On a Friday night, I was curled up in my bed UGLY crying. I wish I could say this was a rare event, but it has happened more times than I would like since I was married. Blended family dynamics have not been a seamless adjustment, and, in fact, have been downright brutal.
I finally caught my breath and said in a mumbled voice through sobs, “I am not cut out for this.”
My husband, with more humor in his tone than I desired, said “You know, you’re really not. And that is really okay.”
Many sweet and gracious people have told me how much they admire my ability to be a step mama. A dear friend even said to me that it completely made sense to her that I married someone with a child; that my personality was a good fit for it. Let me go ahead and dispel any misconceptions: in so many ways, my personality is a terrible fit for the particular situation that I have found myself.
I am terribly impatient. I mean, ridiculously impatient. I can barely write this article and edit it. I read through it once because I am so impatient. I eat my dinner as I make it. When I am scooping ice cream, only 30% of it makes it into the bowl. Anyone who is a parent knows that this quality does not translate to having children. Also, the child has hair that takes TWO HOURS to brush. I cannot.
I worship control. In my little family, there was a court order written long before I joined, and there is not a single thing that I can do about it. Nothing. Nyra lives in another home too, which is the epitome of loss of control. I have little say in matters that affect me significantly. For someone who loves control, everything about our situation can feel painfully difficult.
My sweet stepdaughter is, across the board, a kind and compliant child. She is a great kid. However, she is a little human and, of course, imperfect. Her particular character flaws clash with mine, so strongly it sometimes blows my mind. It’s like if I could make a list of the things that a child could do to drive me crazy, those are her struggles. I didn’t realize it was possible to want to “get back” at a five-year-old, but sometimes I REALLY, REALLY do. Recently, she was doing something she knew she wasn’t supposed to, and I responded, “GO AHEAD. Do it one more time. I DARE YOU.” Clearly, I’m killing it in the empathy category.
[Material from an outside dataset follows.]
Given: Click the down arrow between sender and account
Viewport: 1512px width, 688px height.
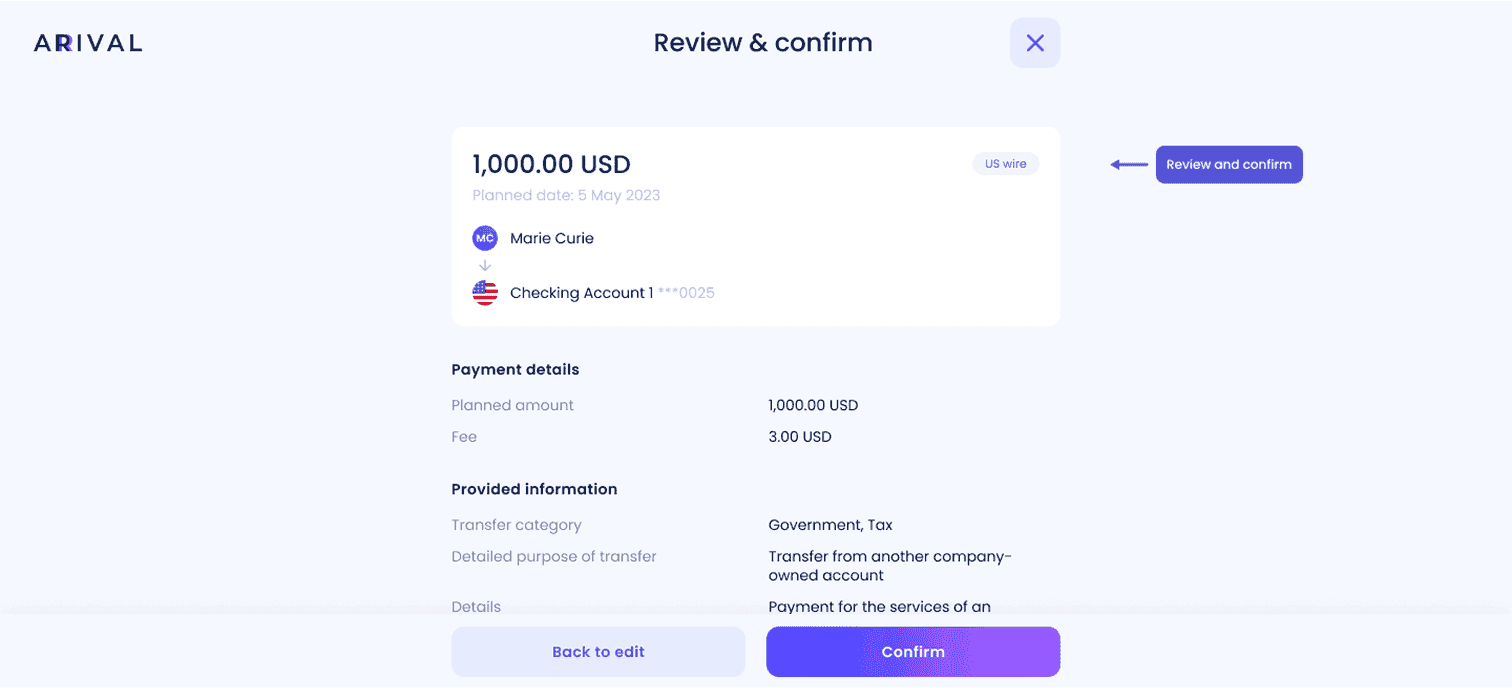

And, for the cherry on top, I struggle with anxiety and a touch of OCD. Mostly obsessive thinking. You know what’s fun? Obsessing about all the potential disaster that could happen in ten years. And then I try to reel my poor husband into the anxiousness so we can control the possible, yet nonexistent, occurrence. As the sane person, he refuses to engage in my effort to fix the imaginary future problem. Sometimes it feels like I am in one of those nightmares where I am screaming but no one can hear me.
I started to dig into the deep inadequacy I was feeling, and I remembered Moses. In Exodus, Moses said to God, “Who am I that I should go to Pharaoh and bring the Israelites out of Egypt? I have never been eloquent, neither in the past nor since you have spoken to your servant. I am slow of speech and tongue.”
Moses is voicing what I tell God regularly. I AM NOT CUT OUT FOR THIS. Why on Earth would you think that I am the person for the job?
The Lord said to him, “Who gave human beings their mouths? Who makes them deaf or mute? Who gives them sight or makes them blind? Is it not I, the Lord? Now go; I will help you speak and will teach you what to say.” But Moses said, “Pardon your servant, Lord. Please send someone else.”
Once again, I identify. Please send someone else. Someone more patient, gracious, and who doesn’t have a short temper. Someone who wholly believes that God is holding it all together.
When it is evident that we are weak and unable, that is where God gets to be God. My need for Him is never greater when I realize that I can’t do this. I can’t. He has to, and there is no other option–no plan B.
Moses did not split the red sea, God did. Moses did not deliver the Israelites, God did. He repeated to Moses time and time again what He repeated to us in the form of His Son, “I am God and I am with you.”
I am no different. Here I am, trying to believe that God desires to use me and transform me. Promising that He is standing next to me, has gone before me, and is behind me. Trusting (very poorly most days) that the pain proceeds joy. And saying, “Here I am. I have no clue what I’m doing. I really hope You do.”